**ACTION ITEM**
From the line with "Open Help using the question mark icon" through the line with "Go to the Collections", repeat the entries verbatim, both end lines included, and add nothing.
*** Opening of DATA SHOWN ***
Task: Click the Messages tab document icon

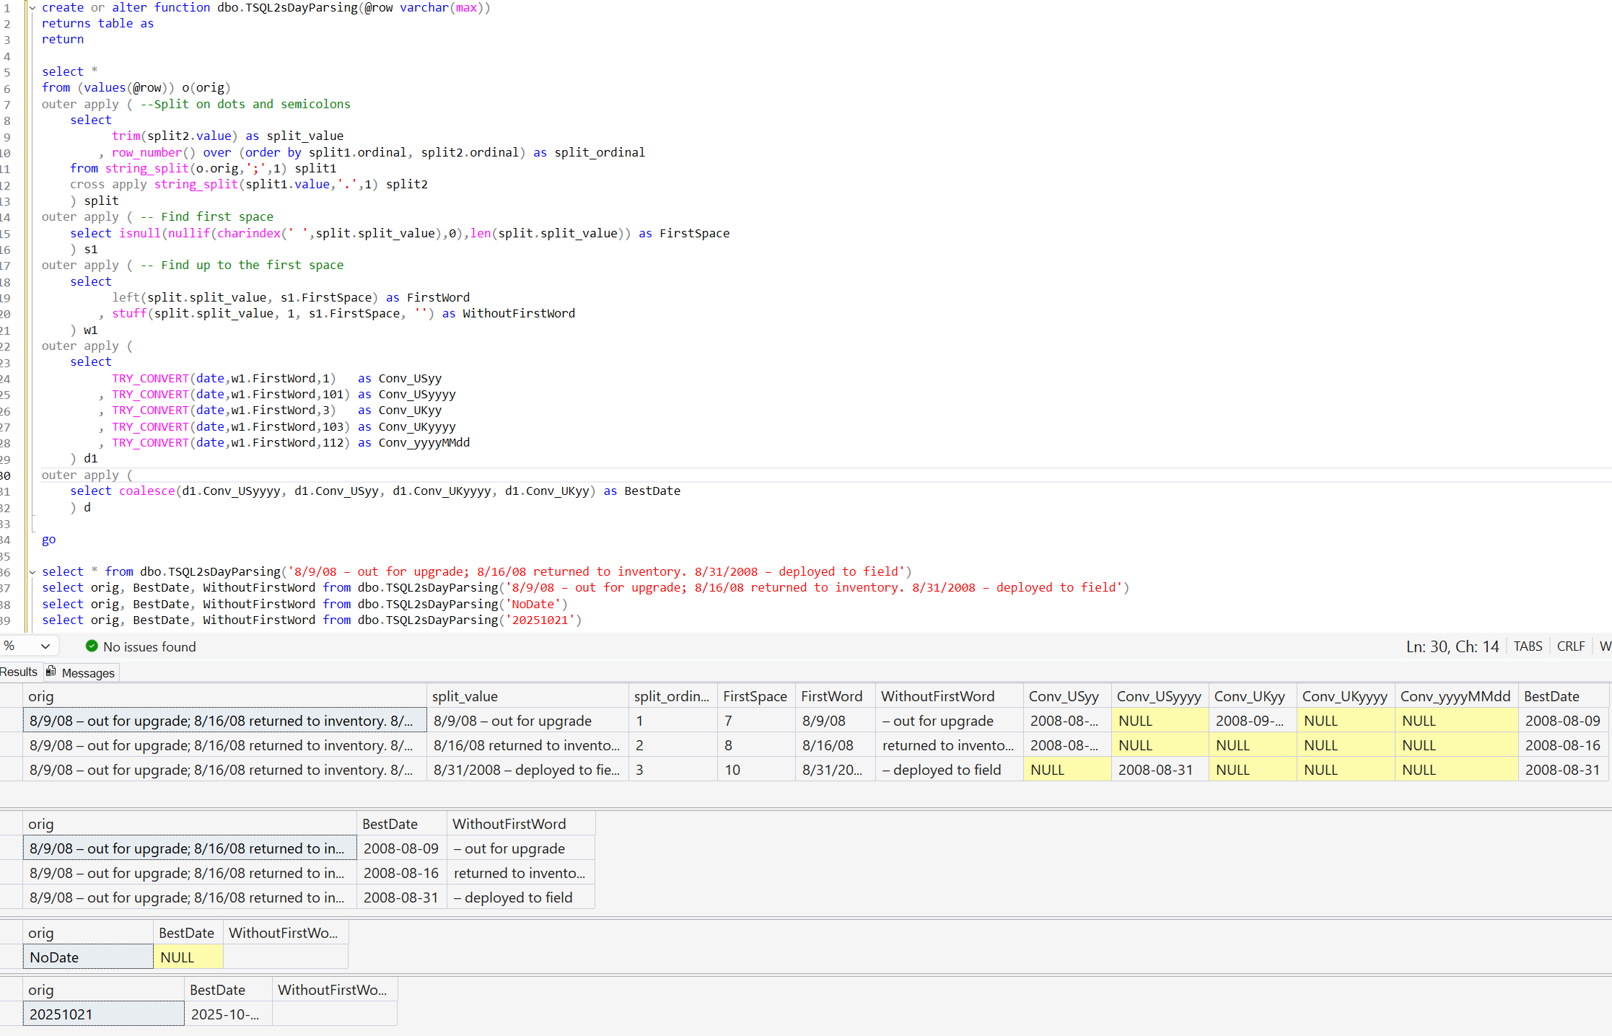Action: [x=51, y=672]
*** Close of DATA SHOWN ***
*** Opening of DATA SHOWN ***
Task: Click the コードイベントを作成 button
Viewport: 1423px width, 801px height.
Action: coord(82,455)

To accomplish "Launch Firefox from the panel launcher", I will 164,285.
*** Close of DATA SHOWN ***
*** Opening of DATA SHOWN ***
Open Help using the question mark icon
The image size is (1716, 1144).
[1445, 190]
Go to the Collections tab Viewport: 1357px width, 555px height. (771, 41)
*** Close of DATA SHOWN ***
**RESPONSE**
Open Help using the question mark icon
The image size is (1716, 1144).
[1445, 190]
Go to the Collections tab Viewport: 1357px width, 555px height. (771, 41)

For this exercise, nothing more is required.